Podstawą do takich żądań w opinii Prezesa UOKIK nie może być ani art. 359 k.c., ani tym bardziej art. 405 i art. 411 k.c.

W myśl art. 359 k.c. odsetki od sumy pieniężnej należą się tylko wtedy, gdy to wynika z czynności prawnej, ustawy, orzeczenia sądu lub z decyzji innego właściwego organu. Natomiast w przypadku stwierdzenia nieważności umowy kredytu hipotecznego żadna z tych przestanek nie ma miejsca.

Jednocześnie błędna jest – w opinii Prezesa UOKiK – teza, iż możliwe jest dochodzenie roszczeń w wyżej wskazanej sytuacji na podstawie przepisów o bezpodstawnym wzbogaceniu (art. 405 i art. 411 k.c.). W myśl art. 405 k.c. „Kto bez podstawy prawnej uzyskał korzyść majątkową kosztem innej osoby, obowiązany jest do wydania korzyści w naturze, a gdyby to nie było możliwe, do zwrotu jej wartości”. W tym miejscu należy wskazać na fakt, iż nieważność umowy została stwierdzona – za zgodą konsumenta – ze względu na brak możliwości wykonania umowy wskutek zamieszczenia w niej przez bank klauzul abuzywnych. Nie może być tu mowy o korzyściach wynikających z tych okoliczności, gdyż było to działanie związane z naruszeniem dobrych obyczajów i w sposób rażący interesów konsumenta. Zatem to przedsiębiorca odpowiada za negatywne konsekwencje swojego działania związane z takim ukształtowaniem warunków umownych, które doprowadziły w konsekwencji do unieważnienia kontraktu. Konsument nie uzyskuje przy tym „korzyści w naturze”, a jedynie jest to wynik działania mechanizmów przywracających równość pomiędzy stronami umowy, która jednak – z uwagi na brak możliwości jej wykonywania z tego względu, że postanowienia abuzywne dotyczyły istotnych warunków umowy – zostaje uznana za niezawartą. Podstawą prawną takich działań jest art. 385¹ §1 k.c.
= = = = =
◆ Krótkie zadanie 1 ◆
W jakich przypadkach według fragmentu źródłowego należą się odsetki od sumy pieniężnej zgodnie z art. 359 k.c.?
◆ Krótkie zadanie 2 ◆
Wypisz dosłownie z fragmentu źródłowego tekst od słów „Podstawą do takich” aż do słów „nie ma miejsca.” włącznie.
= = = = =
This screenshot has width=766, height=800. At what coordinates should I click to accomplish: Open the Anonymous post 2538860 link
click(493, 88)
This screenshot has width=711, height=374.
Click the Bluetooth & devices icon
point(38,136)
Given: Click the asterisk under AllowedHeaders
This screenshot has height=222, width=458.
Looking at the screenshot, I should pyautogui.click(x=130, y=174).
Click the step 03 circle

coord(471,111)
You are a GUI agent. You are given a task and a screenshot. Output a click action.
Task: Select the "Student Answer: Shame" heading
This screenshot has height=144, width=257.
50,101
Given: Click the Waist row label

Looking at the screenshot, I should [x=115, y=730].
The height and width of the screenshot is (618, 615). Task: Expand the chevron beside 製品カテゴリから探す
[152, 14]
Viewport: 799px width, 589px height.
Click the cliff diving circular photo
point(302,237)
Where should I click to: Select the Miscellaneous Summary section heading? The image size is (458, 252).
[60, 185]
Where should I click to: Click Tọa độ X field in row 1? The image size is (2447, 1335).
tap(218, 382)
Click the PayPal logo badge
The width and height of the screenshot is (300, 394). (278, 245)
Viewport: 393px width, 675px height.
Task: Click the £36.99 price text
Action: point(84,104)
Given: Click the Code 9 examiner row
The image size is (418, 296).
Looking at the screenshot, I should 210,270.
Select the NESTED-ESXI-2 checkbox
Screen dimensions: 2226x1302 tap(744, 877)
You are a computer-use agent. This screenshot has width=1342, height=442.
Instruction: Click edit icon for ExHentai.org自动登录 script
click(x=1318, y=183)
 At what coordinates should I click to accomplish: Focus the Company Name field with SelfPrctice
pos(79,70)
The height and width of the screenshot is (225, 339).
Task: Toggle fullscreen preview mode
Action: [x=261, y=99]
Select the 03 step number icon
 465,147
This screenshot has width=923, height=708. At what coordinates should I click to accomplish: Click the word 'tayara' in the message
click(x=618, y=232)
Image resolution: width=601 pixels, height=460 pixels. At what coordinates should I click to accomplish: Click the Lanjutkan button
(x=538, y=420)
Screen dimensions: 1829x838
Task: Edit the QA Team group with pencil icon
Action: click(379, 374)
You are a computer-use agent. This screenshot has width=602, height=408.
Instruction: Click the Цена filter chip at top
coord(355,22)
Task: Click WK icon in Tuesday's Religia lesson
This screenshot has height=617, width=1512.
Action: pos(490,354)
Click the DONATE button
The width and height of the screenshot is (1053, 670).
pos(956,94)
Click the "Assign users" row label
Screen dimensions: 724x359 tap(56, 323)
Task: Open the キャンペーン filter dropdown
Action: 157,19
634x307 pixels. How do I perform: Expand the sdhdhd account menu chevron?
= = = = =
◆ Pełna odpowiedź 1 ◆
Tylko wtedy, gdy wynika to z czynności prawnej, ustawy, orzeczenia sądu lub z decyzji innego właściwego organu.

◆ Pełna odpowiedź 2 ◆
Podstawą do takich żądań w opinii Prezesa UOKIK nie może być ani art. 359 k.c., ani tym bardziej art. 405 i art. 411 k.c.

W myśl art. 359 k.c. odsetki od sumy pieniężnej należą się tylko wtedy, gdy to wynika z czynności prawnej, ustawy, orzeczenia sądu lub z decyzji innego właściwego organu. Natomiast w przypadku stwierdzenia nieważności umowy kredytu hipotecznego żadna z tych przestanek nie ma miejsca.